En el árido desierto de Gibson, Australia, hasta la década de 1980, vivió una familia completamente apartada de la modernidad.
Conocidos como Los Nueve Pintupi, sobrevivían en un paisaje de arena, calor y silencio. Su vida era nómada: cazaban lagartos goanna y conejos salvajes, recolectaban raíces y frutos, y se desplazaban entre abrevaderos siguiendo las señales de la naturaleza. Nunca habían visto una carretera, una nevera o una bombilla.
Su historia cambió en 1984, cuando fueron avistados cerca del asentamiento aborigen de Kiwirrkurra. Los medios los bautizaron como “la tribu perdida”, aunque en realidad no habían estado perdidos: habían sido separados de sus parientes décadas antes, víctimas de las políticas de reasentamiento forzoso del gobierno australiano.

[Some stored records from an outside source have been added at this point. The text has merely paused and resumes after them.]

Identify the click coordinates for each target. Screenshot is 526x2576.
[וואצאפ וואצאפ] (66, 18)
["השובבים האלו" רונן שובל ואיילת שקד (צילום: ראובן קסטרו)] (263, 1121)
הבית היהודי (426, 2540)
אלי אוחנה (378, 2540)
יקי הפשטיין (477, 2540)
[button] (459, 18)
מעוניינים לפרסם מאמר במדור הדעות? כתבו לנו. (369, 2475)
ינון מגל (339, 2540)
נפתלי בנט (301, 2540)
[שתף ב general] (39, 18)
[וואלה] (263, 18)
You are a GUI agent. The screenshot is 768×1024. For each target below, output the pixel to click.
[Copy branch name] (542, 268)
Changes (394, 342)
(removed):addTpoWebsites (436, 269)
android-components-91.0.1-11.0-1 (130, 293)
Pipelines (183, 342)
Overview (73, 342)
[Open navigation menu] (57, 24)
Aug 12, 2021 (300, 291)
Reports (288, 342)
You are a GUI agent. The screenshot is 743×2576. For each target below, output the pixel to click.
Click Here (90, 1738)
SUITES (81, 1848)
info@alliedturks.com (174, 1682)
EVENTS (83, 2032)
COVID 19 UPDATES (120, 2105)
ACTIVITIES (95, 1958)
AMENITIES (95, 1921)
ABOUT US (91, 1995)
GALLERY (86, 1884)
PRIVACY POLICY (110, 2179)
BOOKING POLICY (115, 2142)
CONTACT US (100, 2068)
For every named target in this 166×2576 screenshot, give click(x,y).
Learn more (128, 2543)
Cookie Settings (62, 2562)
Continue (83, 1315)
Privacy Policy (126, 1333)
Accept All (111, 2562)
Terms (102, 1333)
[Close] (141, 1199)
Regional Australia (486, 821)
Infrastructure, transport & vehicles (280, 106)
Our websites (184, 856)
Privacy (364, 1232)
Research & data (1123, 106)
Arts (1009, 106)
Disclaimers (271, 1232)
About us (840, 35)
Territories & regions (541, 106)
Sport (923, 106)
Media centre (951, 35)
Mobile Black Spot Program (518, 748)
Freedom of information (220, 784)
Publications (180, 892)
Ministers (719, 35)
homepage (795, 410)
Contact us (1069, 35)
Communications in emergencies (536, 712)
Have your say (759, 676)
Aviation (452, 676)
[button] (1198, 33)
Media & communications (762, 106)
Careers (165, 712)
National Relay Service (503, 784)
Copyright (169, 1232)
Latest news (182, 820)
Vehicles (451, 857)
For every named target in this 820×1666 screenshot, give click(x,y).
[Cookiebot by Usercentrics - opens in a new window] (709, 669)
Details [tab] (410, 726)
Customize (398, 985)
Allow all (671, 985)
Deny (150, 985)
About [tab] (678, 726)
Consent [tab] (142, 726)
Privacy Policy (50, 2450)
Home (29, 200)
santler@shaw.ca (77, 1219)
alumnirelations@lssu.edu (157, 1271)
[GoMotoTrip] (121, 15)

El encuentro con el mundo moderno fue un choque brutal. El agua corriente, los alimentos envasados y las viviendas parecían extraños e innecesarios. Sin embargo, algunos de ellos transformaron esa experiencia en arte. Los hermanos Warlimpirrnga, Walala y Thomas Tjapaltjarri se convirtieron en pintores reconocidos a nivel mundial, al igual que sus hermanas Yalti, Yikultji y Takariya, quienes encontraron en los lienzos un medio para preservar y transmitir su cosmovisión.
La historia de los Nueve Pintupi no es la de una desaparición, sino la de una resistencia cultural. De ser nómadas invisibles pasaron a convertirse en protagonistas del arte contemporáneo, recordándole al mundo que la identidad no se pierde: se adapta, se transforma y sobrevive al paso del tiempo.